Birdman has won the top awards from the Screen Actors Guild, the Producers Guild of America, and the Directors Guild of America. It’s obvious that Hollywood is standing behind Birdman, but let’s make this even more interesting. Two other award ceremonies that are seen as precursors to the Oscars are The Golden Globes and the BAFTA Awards (British Academy of Film and Television Arts). Is it coincidence that Birdman lost Best Picture at each ceremony, and instead Boyhood won because those are two awards not voted by members of Hollywood?

While all of this speculation is fun, it’s time to crunch some numbers. First, I’m going to be concentrating on 2007-present.
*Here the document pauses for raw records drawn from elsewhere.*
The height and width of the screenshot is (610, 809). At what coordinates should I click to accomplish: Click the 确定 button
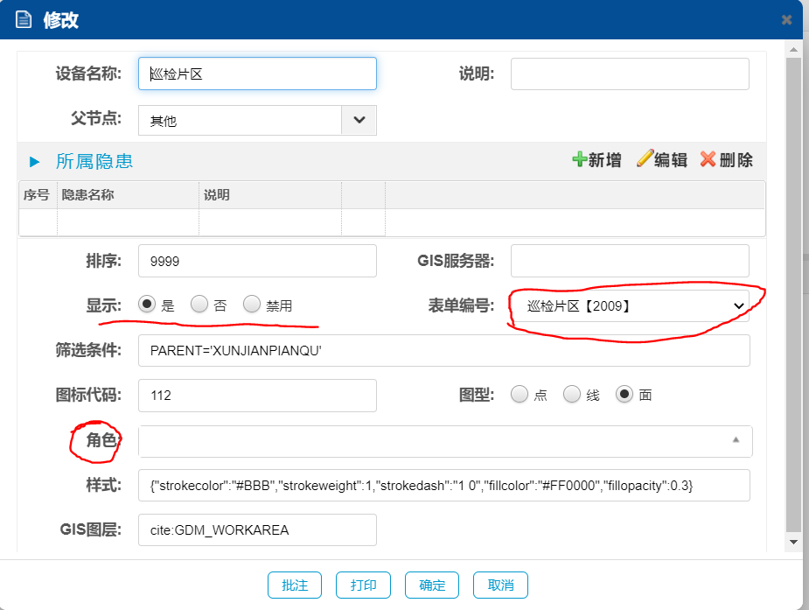click(432, 585)
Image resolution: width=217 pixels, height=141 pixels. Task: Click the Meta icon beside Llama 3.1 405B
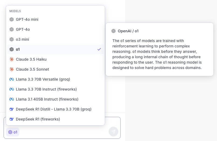[12, 99]
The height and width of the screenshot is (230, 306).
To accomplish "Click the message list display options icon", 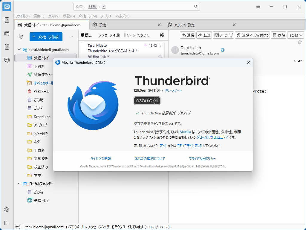I will click(162, 35).
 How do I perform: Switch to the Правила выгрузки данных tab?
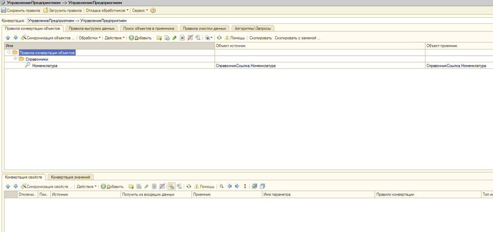click(x=92, y=28)
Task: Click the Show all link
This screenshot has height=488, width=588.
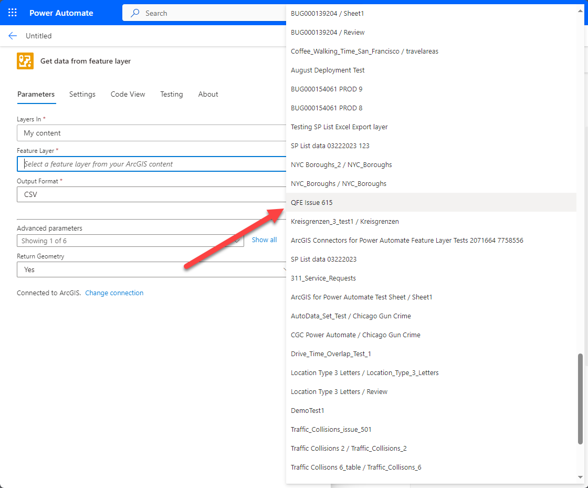Action: 264,240
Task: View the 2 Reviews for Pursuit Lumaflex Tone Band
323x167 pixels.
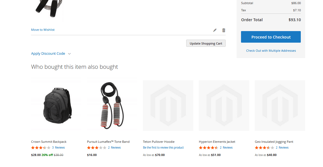Action: pyautogui.click(x=114, y=147)
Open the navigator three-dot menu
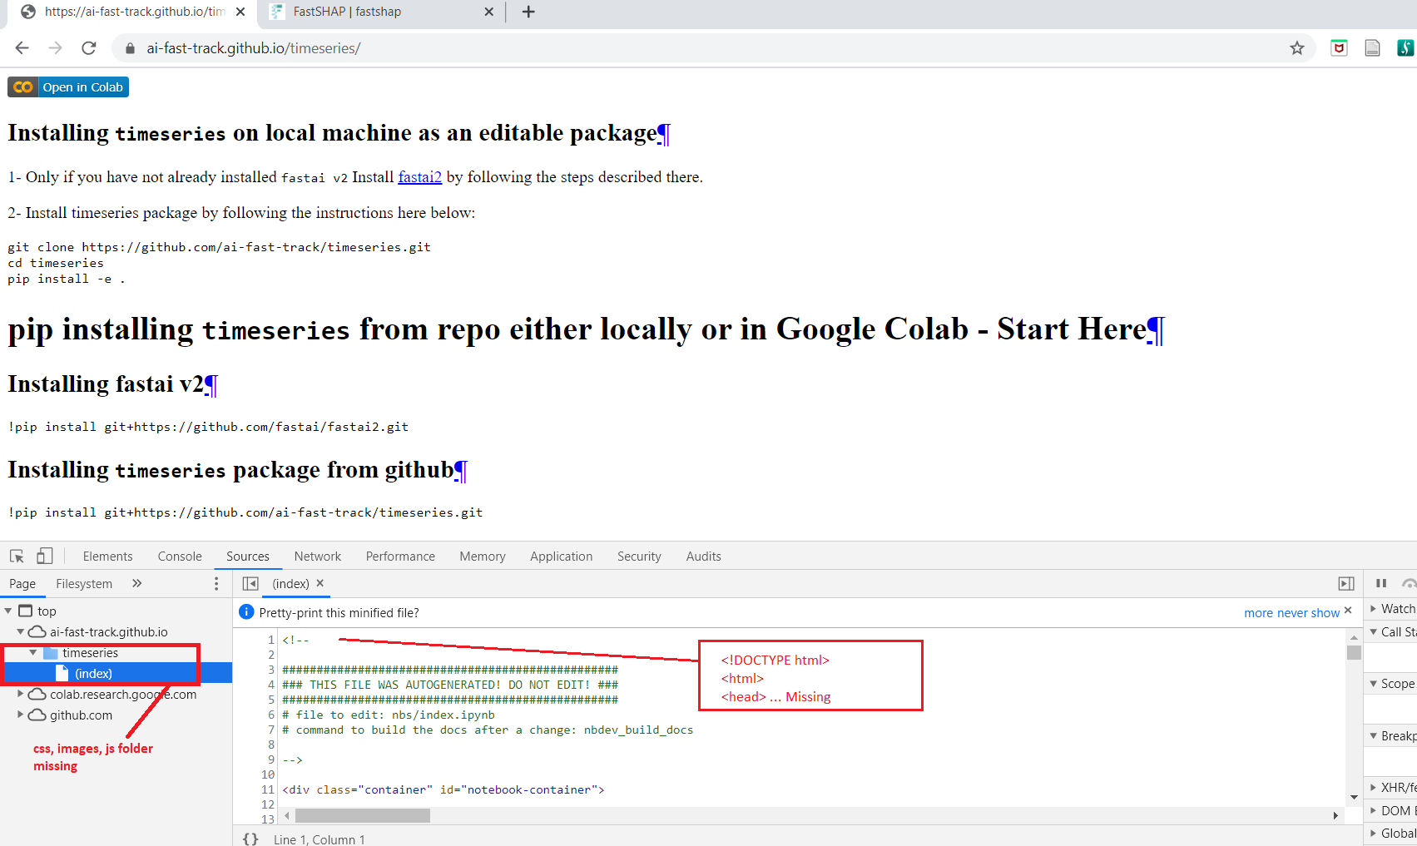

Here are the Best Picture winners since then:

Best Picture:

2007 – No Country for Old Men
2008 – Slumdog Millionaire
2009 – The Hurt Locker
2010 – The King’s Speech
2011 – The Artist
2012 – Argo
2013 – 12 Years a Slave
2014 – ???

Now let’s look at the SAG Award for Best Ensemble Cast.

SAG Winners:

2007 – No Country for Old Men
2008 – Slumdog Millionaire
2009 – Inglorious Basterds
2010 – The King’s Speech
2011 – The Help
2012 – Argo
2013 – American Hustle
2014 – Birdman

In the last seven years, four films that won the SAG Award for Best Ensemble went on to win Best Picture. It’s not a great award to predict who will win Best Picture, but it’s noteworthy because the SAG is the guild with the most members in The Academy. So if it’s a coin toss and it’s down to the wire, it’s likely that the majority of the SAG votes Birdman and therefore you’ll know who will win.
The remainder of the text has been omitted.